Is Persistence an Anachronism?

Computational Complexity 2024-04-25

Guest post by Martin Bullinger

Very recently, Vijay Vazirani's paper A Theory of Alternating Paths and Blossoms, from the Perspective of Minimum Length got accepted to Mathematics of Operations Research. For the first time, it gives a complete and correct proof that the Micali-Vazirani algorithm finds a maximum cardinality matching in time \(\mathcal O\left(m\sqrt{n}\right)\). I would like to give an account of the extraordinary story of this proof and how Vazirani's contribution inspires persistence.

My fascination for matching already started during my undergrad when I gave a talk on Edmonds' blossom algorithm. It was at this time that I first heard about the Micali-Vazirani (MV) algorithm. Naturally, I was quite excited when I got to know Vazirani personally years later. When I talked to him about the MV algorithm I was, however, shocked: Vazirani admitted that even to that day, there did not exist a complete proof of its correctness. How can a theoretical result be accepted to FOCS without a proof?

Now, 44 years after publication of the algorithm, a proof exists and has been peer-reviewed in great depth. But why did it take so long? Apparently, some results just need time. Sometimes a lot of time. Think of Fermat's Last Theorem, whose proof took 358 years! So what is the story behind the MV algorithm? It can without a doubt be seen as a lifework. Together with his fellow PhD student Silvio Micali, Vazirani discovered it in the first year of his PhD in 1979-80. Without even attempting a proof, it was published in the proceedings of FOCS 1980. The first proof attempt by Vazirani was published in 1994 in Combinatorica. Unfortunately, this proof turned out to be flawed. It took another 30 years until his current paper.

What kept Vazirani going for so long? In the acknowledgements of his paper, he thanks matching theory for its gloriously elegant structure. Vazirani was driven by his passion for the subject matter---but passion by itself can only go so far. Even more important was his belief in the correctness of the algorithm and the theory, which he had broadly outlined in his 1994 paper. Similar to Andrew Wiles' story, his perseverance led him to the idea which clinched the proof. In Vazirani's case, this was to use the new algorithmic idea of double depth-first search, which forms the core of the MV algorithm, and now, its proof as well. But Vazirani's result is also the story of an excellent research environment. Finding deep results requires colleagues or friends to discuss ideas with. Vazirani had these in the form of strong postdocs and PhD students. About ten years ago, he had been discussing ideas towards his proof with his former postdoc Ruta Mehta, and in the last three years, he discussed the final touches of his proof with his current PhD student Rohith Gangam. Needless to say, both of them gained a lot from these discussions.
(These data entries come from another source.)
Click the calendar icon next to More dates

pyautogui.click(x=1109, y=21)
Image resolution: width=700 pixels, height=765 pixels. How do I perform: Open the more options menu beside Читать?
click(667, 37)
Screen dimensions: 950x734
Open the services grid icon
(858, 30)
So why should we care for the MV algorithm? I have several reasons. First, without doubt, it is a historic result within combinatorial optimization. Matching is one of the most fundamental objects in discrete mathematics and we keep finding new applications for it, for example, in health, labor markets, and modern day matching markets on the Internet, basically in every part of our lives. But there is more. Once again, one can look at Vazirani's paper where he describes the impact of matching to the development of the theory of algorithms: Matching theory has led to foundational concepts like the definition of the complexity classes \(\mathcal P\) (Edmonds, 1965a) and \(\# \mathcal P\) (Valiant, 1979), the primal-dual paradigm (Kuhn, 1955), and polyhedral combinatorics (Edmonds, 1965b). The impact of matching on complexity theory was an earlier topic of this blog.
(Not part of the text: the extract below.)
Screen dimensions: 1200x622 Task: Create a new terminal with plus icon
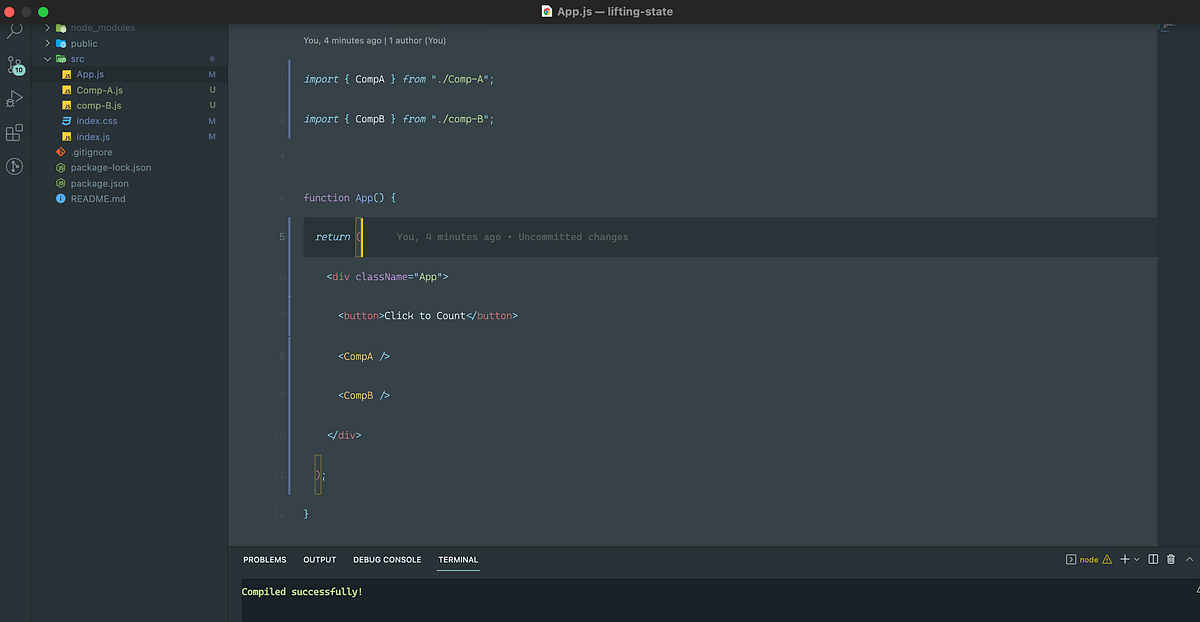point(1124,560)
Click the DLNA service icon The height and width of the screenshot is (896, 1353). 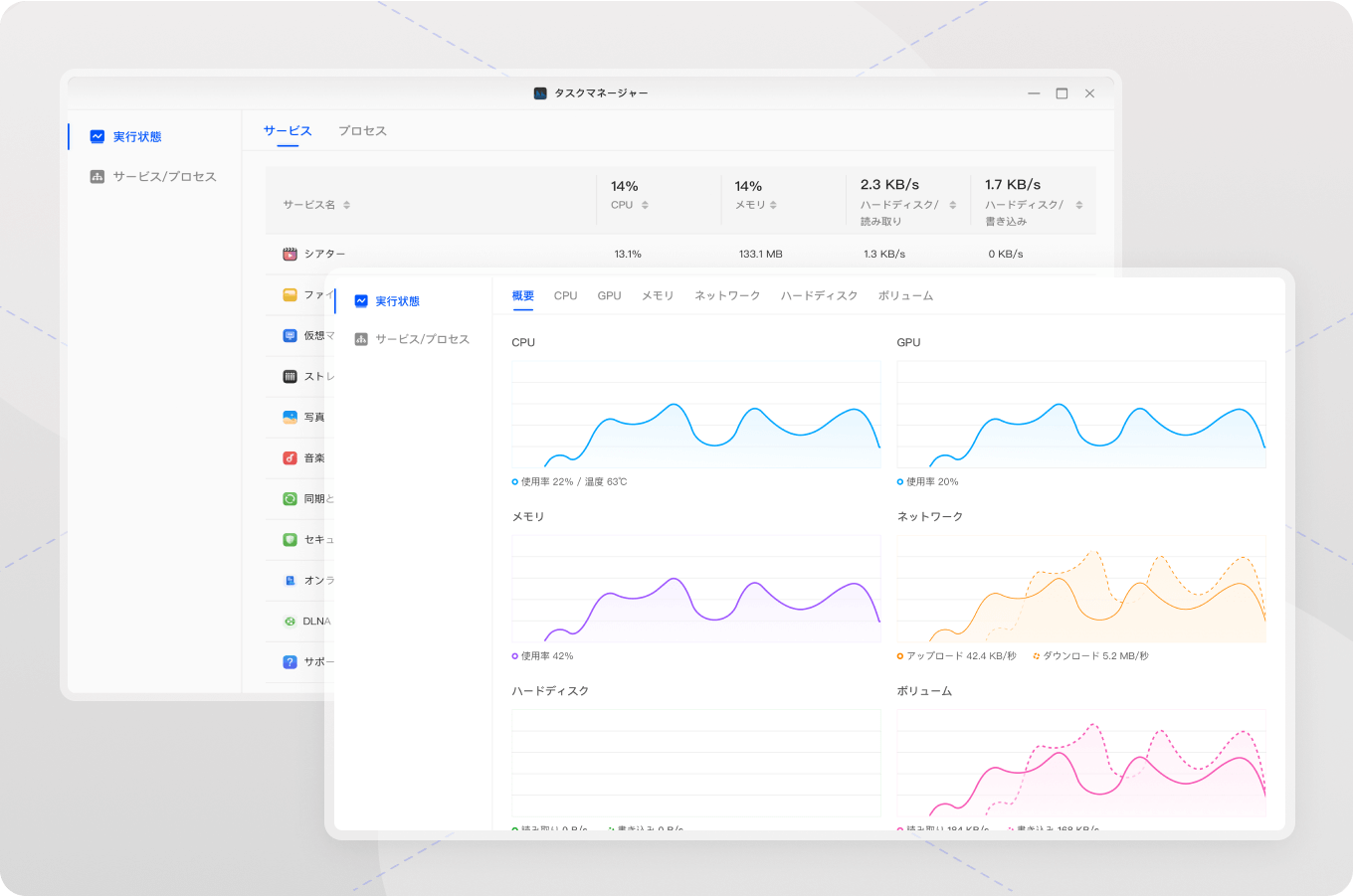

Despite being around for decades, the MV algorithm is still the fastest known algorithm for computing a maximum cardinality matching. This is surprising, to put it mildly. Similar to many other fundamental problems in combinatorial optimization, I would have expected the discovery of better algorithms in the last four decades. Why has this not happened? Vazirani appears to have gotten to the essence of the problem: a profound theory that interleaves algorithmic invariants and graph-theoretic concepts. It seems to be the kind of theory which would play an active role in the field of combinatorial optimization.

However, Vazirani's result proves something else, possibly even more important: the massive gains to be made by single-minded persistence. In a world in which departments and promotion procedures focus on publishing large numbers of papers, it seems impossible to work on one result for more than a year, let alone for decades. Vazirani managed to achieve both: pursue his passion and get the unfinished job done, but not let it come in the way of the rest of his otherwise-active research career. As a young researcher, this inspires me! In the end, it is through such persistence that science will take big steps forward.

This blog post evolved from many enjoyable discussions, which I had with Vijay Vazirani during a research stay at UC Irvine in spring 2024. I am grateful to Ruta Mehta for feedback on the initial version of this post. Vazirani recently presented his paper in a mini series of two talks available online.